# start of Task data
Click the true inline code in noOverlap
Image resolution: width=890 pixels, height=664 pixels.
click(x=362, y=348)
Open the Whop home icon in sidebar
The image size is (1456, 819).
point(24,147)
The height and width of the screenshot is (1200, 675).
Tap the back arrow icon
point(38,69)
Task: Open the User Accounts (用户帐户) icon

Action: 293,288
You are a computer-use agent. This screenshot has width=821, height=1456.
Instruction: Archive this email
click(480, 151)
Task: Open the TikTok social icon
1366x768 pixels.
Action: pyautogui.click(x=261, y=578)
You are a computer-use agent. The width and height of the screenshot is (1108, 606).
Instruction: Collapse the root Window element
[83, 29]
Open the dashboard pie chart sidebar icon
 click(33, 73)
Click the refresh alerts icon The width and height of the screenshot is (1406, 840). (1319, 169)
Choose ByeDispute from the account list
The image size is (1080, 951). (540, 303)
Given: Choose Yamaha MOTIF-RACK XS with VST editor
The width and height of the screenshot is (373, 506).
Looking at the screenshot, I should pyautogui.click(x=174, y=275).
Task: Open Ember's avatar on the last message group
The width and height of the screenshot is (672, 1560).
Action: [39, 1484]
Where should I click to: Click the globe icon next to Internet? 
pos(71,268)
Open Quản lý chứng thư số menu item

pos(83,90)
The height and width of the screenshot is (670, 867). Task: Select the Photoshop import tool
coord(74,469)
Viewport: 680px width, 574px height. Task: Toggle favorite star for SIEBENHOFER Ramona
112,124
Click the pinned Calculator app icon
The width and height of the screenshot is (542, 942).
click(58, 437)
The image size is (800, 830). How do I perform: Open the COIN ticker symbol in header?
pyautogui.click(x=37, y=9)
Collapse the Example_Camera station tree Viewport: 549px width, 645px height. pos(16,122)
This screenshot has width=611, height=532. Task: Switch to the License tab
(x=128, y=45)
# end of Task data
**What is being asked**
Rewrite the whole listing above with every "Instruction" changed to "Command", keeping all other text the same.

**Result of this exercise**
Click the true inline code in noOverlap
Image resolution: width=890 pixels, height=664 pixels.
click(x=362, y=348)
Open the Whop home icon in sidebar
The image size is (1456, 819).
point(24,147)
The height and width of the screenshot is (1200, 675).
Tap the back arrow icon
point(38,69)
Task: Open the User Accounts (用户帐户) icon

Action: 293,288
You are a computer-use agent. This screenshot has width=821, height=1456.
Command: Archive this email
click(480, 151)
Task: Open the TikTok social icon
1366x768 pixels.
Action: pyautogui.click(x=261, y=578)
You are a computer-use agent. The width and height of the screenshot is (1108, 606).
Command: Collapse the root Window element
[83, 29]
Open the dashboard pie chart sidebar icon
 click(33, 73)
Click the refresh alerts icon The width and height of the screenshot is (1406, 840). (1319, 169)
Choose ByeDispute from the account list
The image size is (1080, 951). (540, 303)
Given: Choose Yamaha MOTIF-RACK XS with VST editor
The width and height of the screenshot is (373, 506).
Looking at the screenshot, I should pyautogui.click(x=174, y=275).
Task: Open Ember's avatar on the last message group
The width and height of the screenshot is (672, 1560).
Action: [39, 1484]
Where should I click to: Click the globe icon next to Internet? 
pos(71,268)
Open Quản lý chứng thư số menu item

pos(83,90)
The height and width of the screenshot is (670, 867). Task: Select the Photoshop import tool
coord(74,469)
Viewport: 680px width, 574px height. Task: Toggle favorite star for SIEBENHOFER Ramona
112,124
Click the pinned Calculator app icon
The width and height of the screenshot is (542, 942).
click(58, 437)
The image size is (800, 830). How do I perform: Open the COIN ticker symbol in header?
pyautogui.click(x=37, y=9)
Collapse the Example_Camera station tree Viewport: 549px width, 645px height. pos(16,122)
This screenshot has width=611, height=532. Task: Switch to the License tab
(x=128, y=45)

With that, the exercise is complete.